La Femme de Tchaïkovski, de Kirill Serebrennikov - Compétition officielle Festival de Cannes 2022

La chronique de Laura - La Femme de Tchaïkovski, de Kirill Serebrennikov - Compétition officielle Festival de Cannes 2022

Après avoir été partagés entre admiration et perplexité devant La Fièvre de Petrov en 2021, mon collègue et moi-même étions curieux de découvrir ce que Kirill Serebrennikov nous réservait cette année. Avec La Femme de Tchaïkovski, le réalisateur russe confirme sa maîtrise technique de la réalisation, faisant du plan séquence une fin en soi autant qu'un moyen de saisir au mieux les performances de ses deux immenses acteurs principaux. Chaque plan est d'une beauté formelle saisissante, faisant honneur aux visages, aux décors et aux costumes. La Russie du XIXe siècle n'en est pas pour autant sublimée, mais montrée sans fard, entre splendeur des grandes réceptions et austérité du quotidien.

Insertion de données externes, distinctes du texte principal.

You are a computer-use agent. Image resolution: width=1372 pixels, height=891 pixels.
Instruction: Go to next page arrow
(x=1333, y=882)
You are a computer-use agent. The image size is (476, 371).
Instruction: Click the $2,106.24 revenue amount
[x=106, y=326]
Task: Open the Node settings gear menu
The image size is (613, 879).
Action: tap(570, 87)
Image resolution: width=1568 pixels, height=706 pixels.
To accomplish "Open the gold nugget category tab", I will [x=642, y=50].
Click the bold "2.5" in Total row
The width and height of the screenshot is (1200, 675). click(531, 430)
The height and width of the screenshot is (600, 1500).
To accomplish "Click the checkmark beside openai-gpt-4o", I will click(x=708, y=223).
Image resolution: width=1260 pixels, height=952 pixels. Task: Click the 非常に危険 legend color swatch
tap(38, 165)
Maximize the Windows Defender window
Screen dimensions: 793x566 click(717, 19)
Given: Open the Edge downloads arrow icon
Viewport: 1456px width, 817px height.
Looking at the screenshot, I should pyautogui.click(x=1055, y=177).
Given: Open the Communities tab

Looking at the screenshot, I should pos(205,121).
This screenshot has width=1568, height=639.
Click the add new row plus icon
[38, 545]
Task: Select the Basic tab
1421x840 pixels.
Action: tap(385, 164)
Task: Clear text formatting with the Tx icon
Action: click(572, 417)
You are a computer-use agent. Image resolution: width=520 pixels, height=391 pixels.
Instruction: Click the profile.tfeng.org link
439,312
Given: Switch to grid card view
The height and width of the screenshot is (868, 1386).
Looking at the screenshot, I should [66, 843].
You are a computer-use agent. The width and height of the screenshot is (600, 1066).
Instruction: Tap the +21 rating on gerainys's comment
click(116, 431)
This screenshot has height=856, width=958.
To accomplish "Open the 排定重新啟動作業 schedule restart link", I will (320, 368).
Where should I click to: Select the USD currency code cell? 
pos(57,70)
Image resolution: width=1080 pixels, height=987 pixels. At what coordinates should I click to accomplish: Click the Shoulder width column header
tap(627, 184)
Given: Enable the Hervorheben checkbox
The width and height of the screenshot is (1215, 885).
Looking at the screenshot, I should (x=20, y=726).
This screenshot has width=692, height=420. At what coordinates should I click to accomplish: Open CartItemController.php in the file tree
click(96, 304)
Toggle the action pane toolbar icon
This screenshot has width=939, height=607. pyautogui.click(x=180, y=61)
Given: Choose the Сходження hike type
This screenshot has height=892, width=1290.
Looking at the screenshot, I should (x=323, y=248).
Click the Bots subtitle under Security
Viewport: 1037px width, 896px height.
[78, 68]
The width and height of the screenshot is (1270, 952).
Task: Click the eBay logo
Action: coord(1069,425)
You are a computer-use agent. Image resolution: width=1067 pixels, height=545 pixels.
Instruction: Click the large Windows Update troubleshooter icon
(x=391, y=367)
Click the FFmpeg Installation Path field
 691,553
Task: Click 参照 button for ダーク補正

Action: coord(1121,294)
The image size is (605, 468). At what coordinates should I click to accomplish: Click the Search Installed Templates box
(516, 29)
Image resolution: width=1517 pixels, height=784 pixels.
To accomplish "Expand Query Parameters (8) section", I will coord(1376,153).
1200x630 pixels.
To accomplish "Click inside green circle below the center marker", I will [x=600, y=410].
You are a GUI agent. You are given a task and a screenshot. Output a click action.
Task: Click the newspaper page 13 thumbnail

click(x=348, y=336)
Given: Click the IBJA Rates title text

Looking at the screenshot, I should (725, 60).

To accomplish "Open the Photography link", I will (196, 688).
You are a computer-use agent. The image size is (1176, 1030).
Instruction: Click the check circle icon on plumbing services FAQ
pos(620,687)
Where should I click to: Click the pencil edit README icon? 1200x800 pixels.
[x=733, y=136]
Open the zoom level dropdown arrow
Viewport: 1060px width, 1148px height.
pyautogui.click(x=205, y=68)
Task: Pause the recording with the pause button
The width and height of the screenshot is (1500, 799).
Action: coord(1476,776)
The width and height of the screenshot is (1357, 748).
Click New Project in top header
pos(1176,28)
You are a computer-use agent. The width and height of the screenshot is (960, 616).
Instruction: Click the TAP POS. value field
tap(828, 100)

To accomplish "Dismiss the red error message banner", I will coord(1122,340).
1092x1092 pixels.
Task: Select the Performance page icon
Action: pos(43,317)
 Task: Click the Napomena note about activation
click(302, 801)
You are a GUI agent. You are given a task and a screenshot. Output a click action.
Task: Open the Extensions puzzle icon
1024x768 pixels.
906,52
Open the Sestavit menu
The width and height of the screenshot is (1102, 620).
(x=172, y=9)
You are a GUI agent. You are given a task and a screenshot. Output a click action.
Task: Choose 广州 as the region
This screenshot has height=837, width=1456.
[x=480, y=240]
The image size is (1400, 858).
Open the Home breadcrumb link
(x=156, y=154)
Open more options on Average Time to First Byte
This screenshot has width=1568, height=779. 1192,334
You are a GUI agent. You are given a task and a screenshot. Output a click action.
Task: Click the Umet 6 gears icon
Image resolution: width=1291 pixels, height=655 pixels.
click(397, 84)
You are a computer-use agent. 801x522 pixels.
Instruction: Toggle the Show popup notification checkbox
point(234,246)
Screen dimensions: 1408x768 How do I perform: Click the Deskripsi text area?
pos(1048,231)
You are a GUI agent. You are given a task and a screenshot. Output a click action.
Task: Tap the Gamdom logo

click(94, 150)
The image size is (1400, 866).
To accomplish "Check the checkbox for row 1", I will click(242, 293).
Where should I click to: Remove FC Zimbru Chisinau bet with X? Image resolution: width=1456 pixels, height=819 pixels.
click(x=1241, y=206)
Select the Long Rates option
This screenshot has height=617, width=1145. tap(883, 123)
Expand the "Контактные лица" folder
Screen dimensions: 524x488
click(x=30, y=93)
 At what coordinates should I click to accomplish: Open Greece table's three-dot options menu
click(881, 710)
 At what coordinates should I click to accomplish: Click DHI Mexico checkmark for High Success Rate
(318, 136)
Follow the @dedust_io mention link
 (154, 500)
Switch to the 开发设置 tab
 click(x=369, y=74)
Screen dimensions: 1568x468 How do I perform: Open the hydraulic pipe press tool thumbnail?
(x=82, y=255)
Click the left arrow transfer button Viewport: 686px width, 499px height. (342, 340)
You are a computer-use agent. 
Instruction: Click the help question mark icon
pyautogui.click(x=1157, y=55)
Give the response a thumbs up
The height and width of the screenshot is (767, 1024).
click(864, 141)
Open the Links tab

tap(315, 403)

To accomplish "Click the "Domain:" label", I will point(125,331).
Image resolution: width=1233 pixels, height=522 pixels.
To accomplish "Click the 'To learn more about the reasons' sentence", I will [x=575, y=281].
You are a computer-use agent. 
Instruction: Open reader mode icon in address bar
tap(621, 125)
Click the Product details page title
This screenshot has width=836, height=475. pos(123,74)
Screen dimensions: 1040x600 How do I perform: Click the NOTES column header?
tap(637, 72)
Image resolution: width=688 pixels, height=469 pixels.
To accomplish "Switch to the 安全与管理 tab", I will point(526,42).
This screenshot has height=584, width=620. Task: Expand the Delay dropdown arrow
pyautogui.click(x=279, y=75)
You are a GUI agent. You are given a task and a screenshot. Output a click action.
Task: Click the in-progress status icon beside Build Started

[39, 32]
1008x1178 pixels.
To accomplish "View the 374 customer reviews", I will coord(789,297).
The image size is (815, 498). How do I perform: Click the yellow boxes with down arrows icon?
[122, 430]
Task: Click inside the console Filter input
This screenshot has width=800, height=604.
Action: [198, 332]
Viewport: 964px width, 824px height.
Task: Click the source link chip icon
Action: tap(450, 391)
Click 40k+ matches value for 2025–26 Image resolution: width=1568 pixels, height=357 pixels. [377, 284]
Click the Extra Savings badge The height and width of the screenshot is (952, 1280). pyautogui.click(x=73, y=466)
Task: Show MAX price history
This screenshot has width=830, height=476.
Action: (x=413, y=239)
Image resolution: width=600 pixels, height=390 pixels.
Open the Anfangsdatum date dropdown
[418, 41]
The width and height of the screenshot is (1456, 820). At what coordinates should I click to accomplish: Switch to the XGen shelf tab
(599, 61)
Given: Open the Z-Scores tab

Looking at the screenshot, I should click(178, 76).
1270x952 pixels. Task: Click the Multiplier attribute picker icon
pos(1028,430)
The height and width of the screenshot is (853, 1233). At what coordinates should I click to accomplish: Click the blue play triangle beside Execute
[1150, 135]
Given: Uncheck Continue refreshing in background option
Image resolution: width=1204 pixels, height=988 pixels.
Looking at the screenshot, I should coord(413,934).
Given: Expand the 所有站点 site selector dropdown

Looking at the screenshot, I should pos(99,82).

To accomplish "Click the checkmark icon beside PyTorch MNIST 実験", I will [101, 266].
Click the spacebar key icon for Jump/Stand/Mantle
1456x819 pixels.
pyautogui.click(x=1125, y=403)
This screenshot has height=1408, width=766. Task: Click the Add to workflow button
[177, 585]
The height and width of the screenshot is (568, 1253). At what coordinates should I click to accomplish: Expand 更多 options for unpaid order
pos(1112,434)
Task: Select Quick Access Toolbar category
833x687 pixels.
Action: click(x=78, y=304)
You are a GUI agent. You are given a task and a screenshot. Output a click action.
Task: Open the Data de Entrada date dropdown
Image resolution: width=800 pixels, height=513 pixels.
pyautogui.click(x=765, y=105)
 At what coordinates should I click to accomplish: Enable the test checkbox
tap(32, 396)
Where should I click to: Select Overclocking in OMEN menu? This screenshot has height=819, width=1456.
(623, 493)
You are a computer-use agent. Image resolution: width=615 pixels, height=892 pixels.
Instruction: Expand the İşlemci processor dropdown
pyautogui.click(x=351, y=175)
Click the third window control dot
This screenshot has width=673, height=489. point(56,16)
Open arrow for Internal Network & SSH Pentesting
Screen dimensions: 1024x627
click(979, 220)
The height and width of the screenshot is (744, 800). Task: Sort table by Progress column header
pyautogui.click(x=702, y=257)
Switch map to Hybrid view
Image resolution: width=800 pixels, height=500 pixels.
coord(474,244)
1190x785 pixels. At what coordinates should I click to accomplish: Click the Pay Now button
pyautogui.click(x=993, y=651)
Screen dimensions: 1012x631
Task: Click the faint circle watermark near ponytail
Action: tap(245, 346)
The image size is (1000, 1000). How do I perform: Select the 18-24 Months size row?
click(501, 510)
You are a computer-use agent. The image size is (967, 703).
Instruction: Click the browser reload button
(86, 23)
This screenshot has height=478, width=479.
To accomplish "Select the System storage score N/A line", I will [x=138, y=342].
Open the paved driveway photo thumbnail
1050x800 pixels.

Antonina Milioukova, jeune femme aisée et brillante, tombe éperdument amoureuse du fameux compositeur Pyotr Illitch Tchaïkovski, et lui fait une cour virulente et maladroite. Dire que celui-ci n'y est que très peu réceptif serait un bel euphémisme. Pour des raisons qui lui appartiennent, toutes mauvaises, il accepte cependant de l'épouser, avant de l'abandonner brusquement et entièrement. Mais un amour comme celui-là est incompatible avec la raison, et la femme de Tchaïkovski entend bien le rester, jusqu'au bout et quoi qu'il en coûte. Au prix de sa dignité, son amour propre et sa place dans la société, elle fait son choix et reste fidèle à son premier sentiment. En mettant un homme sur un piédestal dont il n'a jamais voulu, ignorant tous les avertissements, elle se fait consumer par un amour absolu et non réciproque.
Kirill Serebrennikov capture avec subtilité la cruauté de cette vie consacrée à un mirage, mettant son talent pur et sa poésie déroutante au service d'un scénario plus linéaire mais non moins puissant que celui de son précédent film.
L'hommage d'un grand artiste à la groupie d'un immense pianiste, qui l'a effectivement suivi jusqu'en enfer.